> _Exercise text_:
= Fuhanken sanchisei =

Subnational governmental structure

The Fuhanken Sanchisei (府藩県三治制) was the subnational government structure in early Meiji Japan. It lasted from the Boshin War, the start to the Meiji Restoration, in 1868 until the replacement of all remaining feudal domains (-han) with prefectures (-ken) in 1871. During this period, prefectures, urban prefectures (府, fu) and rural prefectures (県, ken), controlled by the new central government, and daimyō Domains (藩, han), still under their pre-restoration feudal rulers, formed the primary administrative subdivisions of the country. The exact numbers varied continually as adjustments to the feudal territorial divisions, mergers and splits started to take up pace, but very roughly there were about >250 -han and about <50 -fu/-ken in total during this time.

As the political borders changed all the time, ancient ritsuryō provinces, essentially static except for some modernizing adjustments in the North where the giant provinces of Mutsu and Dewa (both Tōsan Circuit) were split up and a new circuit (Hokkai Circuit) with 10 provinces was added on Ezo, remained the primary geographic frame of reference even in Meiji Japan until around the turn of the century – just as they had been throughout the late Middle Ages and early modern period.

== Background ==
Ignoring minor territories such as Imperial Court lands or spiritual (shrine/temple) holdings, pre-restoration Japan was subdivided two types of territories: 1. the bakufu/shogunate territories (baku-ryō, subsequently also called ten-ryō, "Imperial territories") held by the Tokugawa directly through local administrators (daikan, bugyō, etc.) or the shogunate's minor vassals (sometimes grouped separately as hatamoto-ryō) and 2. other families' feudal domain holdings (han-ryō). In the Boshin War and the beginning Meiji Restoration, the conquered/surrendered shogunate lands and a few rebel/shogunate loyalist domains such as Aizu/Wakamatsu or Morioka/Morioka were organized in prefectures (urban -fu and rural -ken) while all other feudal domains (-han) were allowed to continue to exist until 1871. Some domains were only newly created in the restoration, such as Shizuoka Domain which was granted to the Tokugawa after their fall and submission to the new government, or Tonami Domain which was created from parts of Morioka and left to a child heir of Aizu after the main territory of Aizu had been vanquished. The subnational administration in this period from 1868 to 1871 when centrally governed prefectures coexisted as primary subdivision of the country with domains, pledged into submission to the new Satsuma-Chōshū-dominated Imperial government, but still governed by their Tokugawa period feudal rulers, constitutes the -fu/-han/-ken system.

== Territorial composition and naming ==
Some of the current prefectures of Japan were created in this period, but they looked very different from what they are today, still with many disjoint feudal period ex- and enclaves as the domains remained mostly untouched and only the ex-shogunate/Imperial lands became prefectures. Some examples:
- Nagasaki Prefecture in 1868, successor to the Nagasaki bugyō, covered less than what is today Nagasaki City and surrounding shogunate lands, was later expanded to include even what is today Saga Prefecture to recede to its current borders in 1883.

> _What to work on_:
1) According to the article on the Fuhanken sanchisei, which domain was granted to the Tokugawa after their fall and submission to the new government?
2) Extend the article on the Fuhanken sanchisei from its last sentence.
The dataset entries play no part in this work.

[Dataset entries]
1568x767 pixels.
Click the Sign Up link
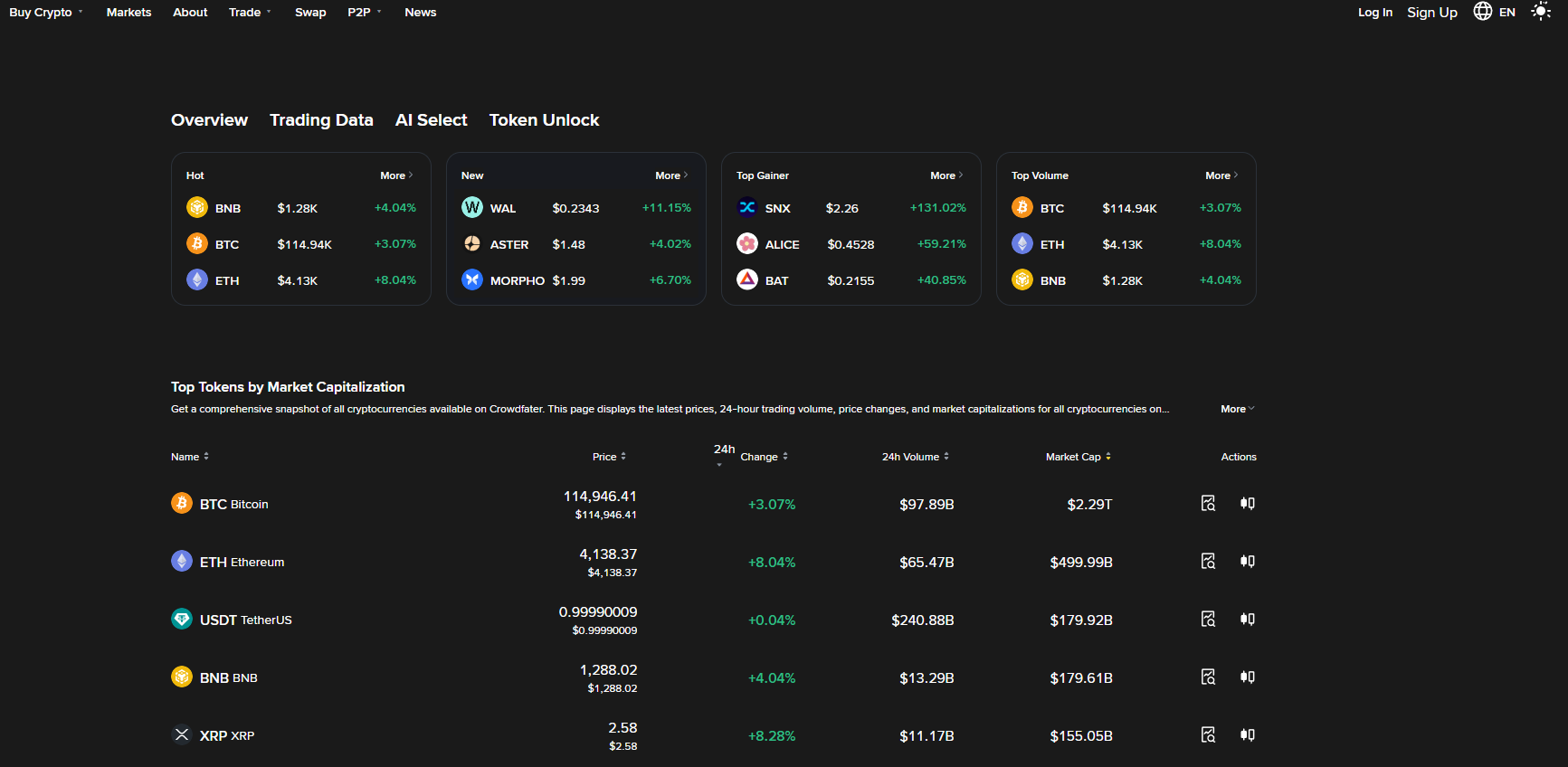point(1431,13)
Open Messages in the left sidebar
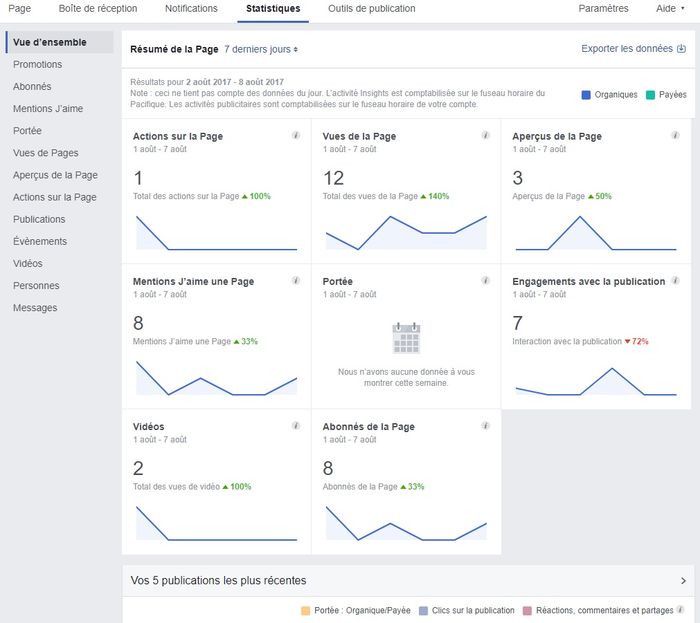 [x=35, y=308]
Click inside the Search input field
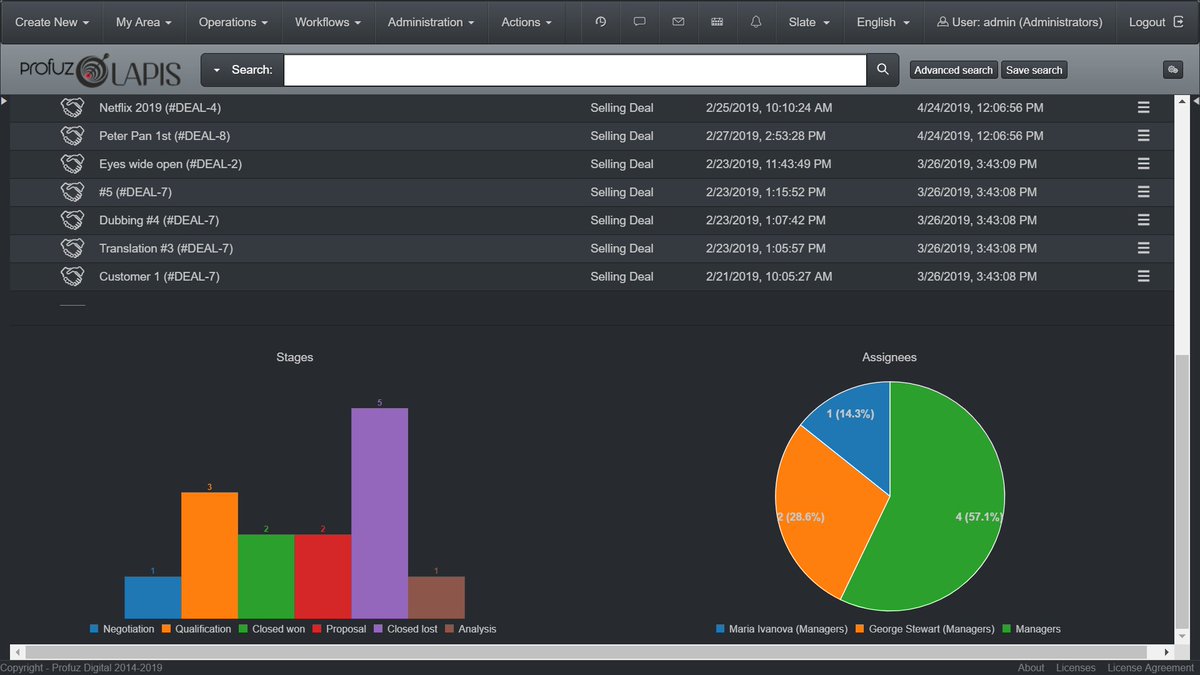1200x675 pixels. click(x=575, y=70)
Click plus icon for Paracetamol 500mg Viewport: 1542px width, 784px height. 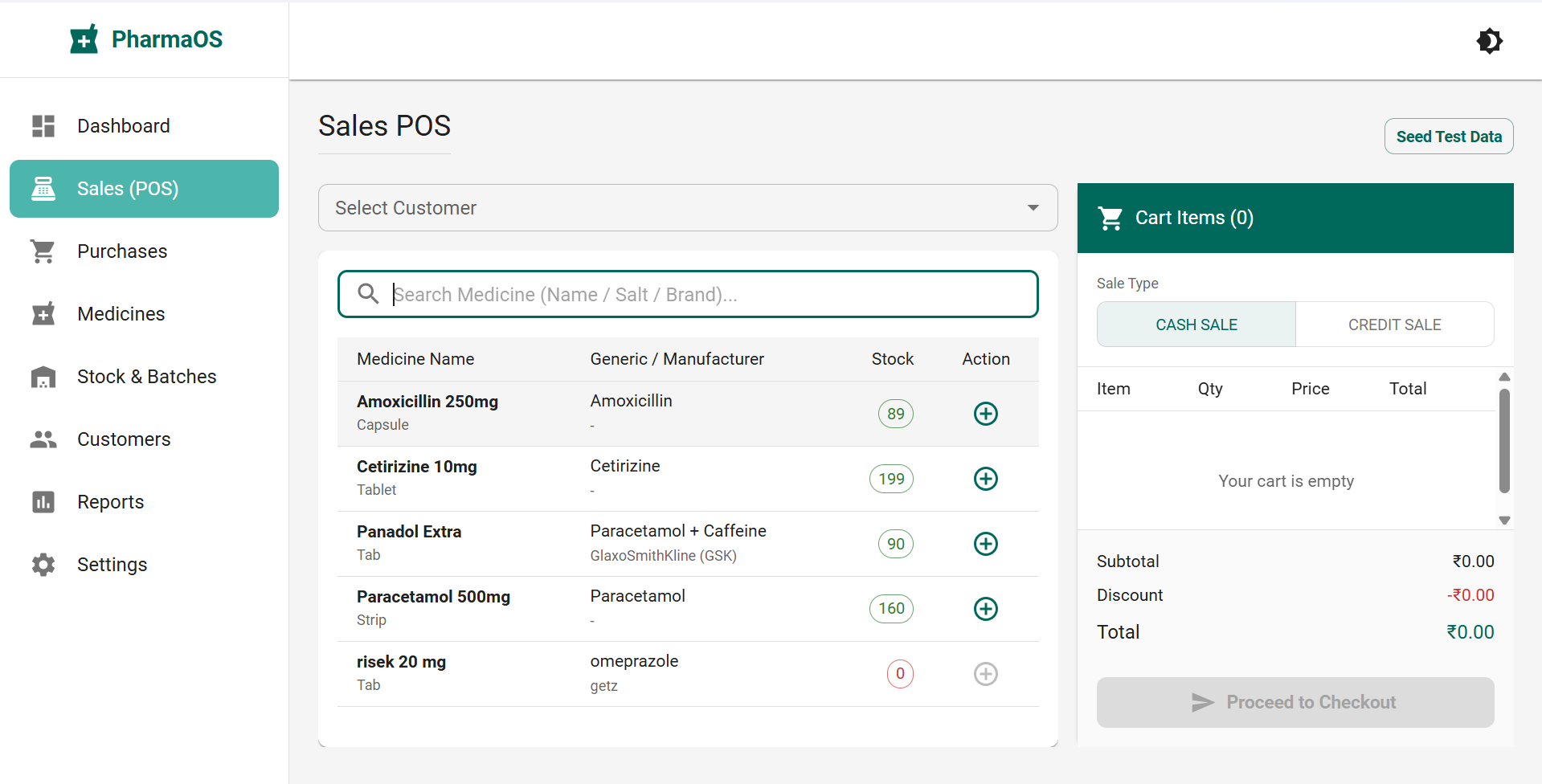click(x=985, y=609)
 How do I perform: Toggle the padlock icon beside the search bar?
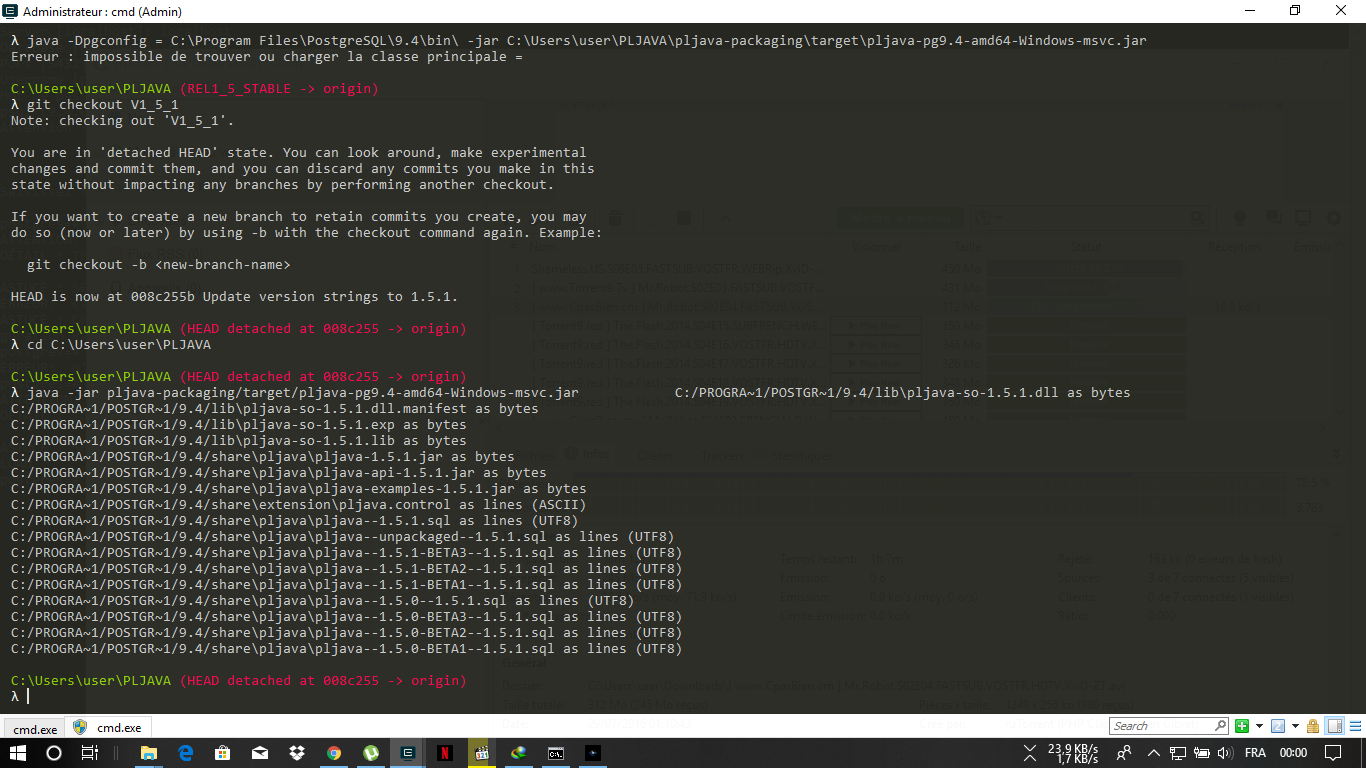(1313, 726)
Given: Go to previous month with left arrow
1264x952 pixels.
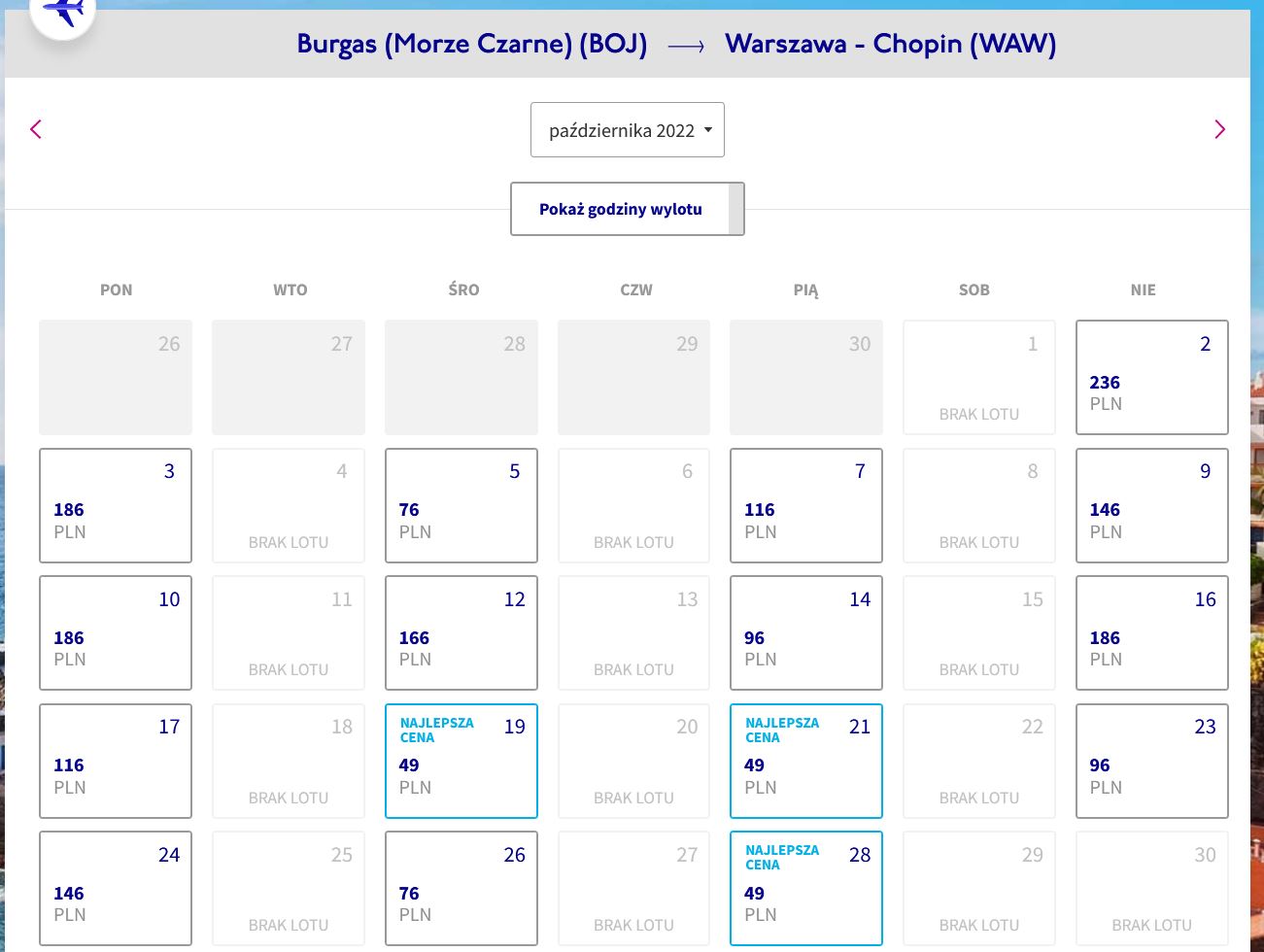Looking at the screenshot, I should tap(36, 129).
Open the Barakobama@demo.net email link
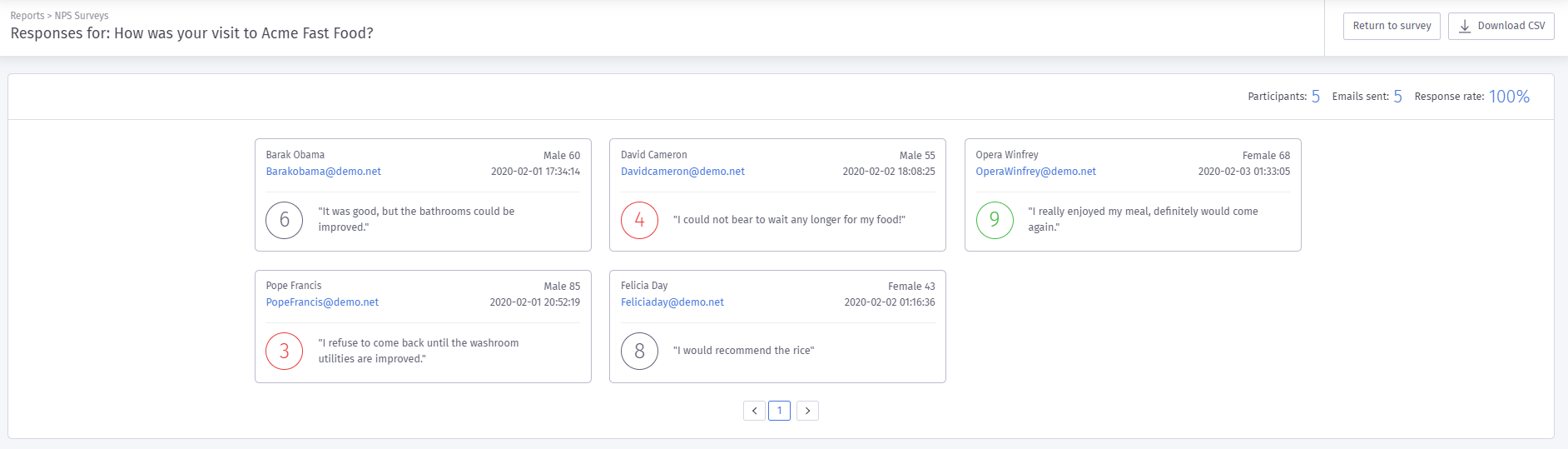 [323, 172]
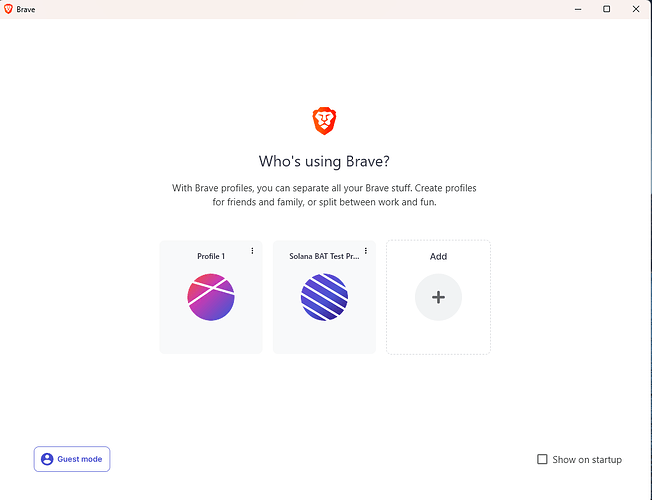Click the "Add" label on the new profile card

point(438,257)
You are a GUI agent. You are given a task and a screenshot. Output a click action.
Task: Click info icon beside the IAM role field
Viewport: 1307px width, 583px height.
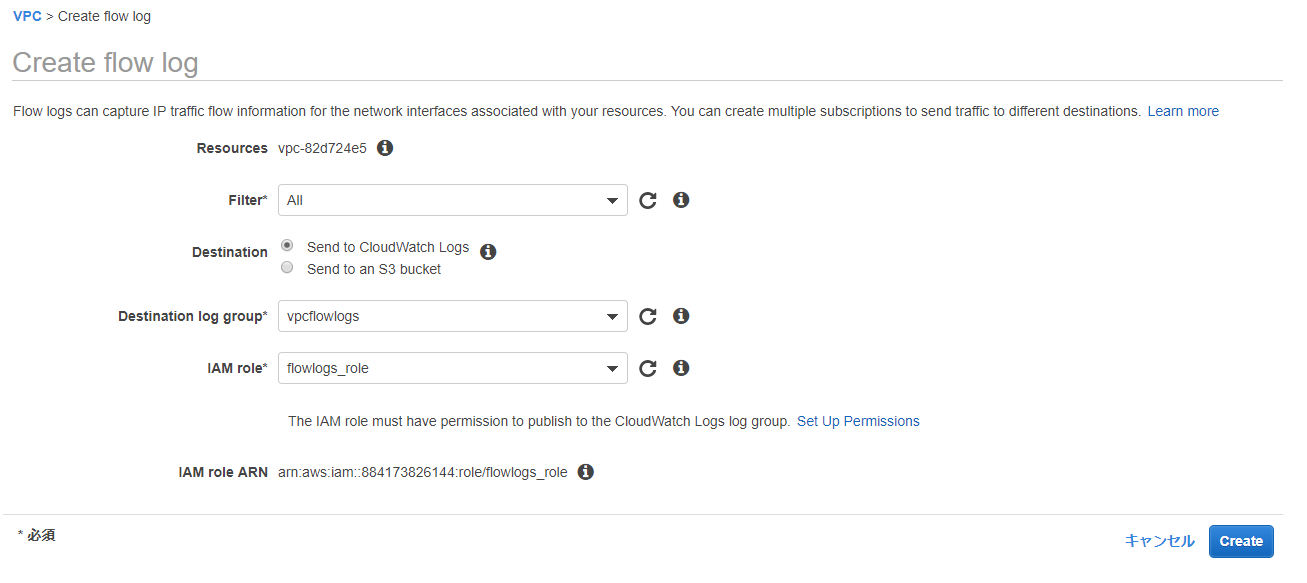(x=681, y=368)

> _Results of the exercise_:
1) Shizuoka Domain

2)
- Osaka Prefecture, successor to the Osaka machi-bugyō, covered less than what is today Osaka City plus former shogunate territories mostly in Settsu Province, it was later expanded to include even what is today Nara Prefecture, it reached its current borders in 1887 (see the List of mergers in Osaka Prefecture)
- The first Nara Prefecture of 1868 covered shogunate territories in Yamato Province; in the 1871/72 first wave of prefectural mergers which followed the replacement of all feudal domains (-han) with prefectures (-ken) (called "abolition of -han & establishment of -ken" [haihan-chiken] in Japan, Abolition of the han system in the English Wikipedia), it was merged with the other prefectures in Yamato to cover all of Yamato. Nara ceased to exist in the second wave of prefectural mergers in 1876 when it was merged into Sakai Prefecture (堺県). (see Nara Prefecture#The establishment of Nara Prefecture)
- Shogunate territories in Ōmi Province which had been governed by the Ōtsu bugyō became Ōtsu Prefecture (大津県) in 1868. In the replacement of domains with prefectures in 1871 and the subsequent prefectural mergers, Ōtsu was enlarged and several of the new, other prefectures/ex-domains in Ōmi Province (Hikone, Ōmi-Miyagawa, Yamakami, Asahiyama) were merged to become Inukami Prefecture (犬上県), then, in 1872, Ōtsu and Inukami were merged to become Shiga Prefecture, it reached its present borders in 1881. (see Shiga Prefecture#History)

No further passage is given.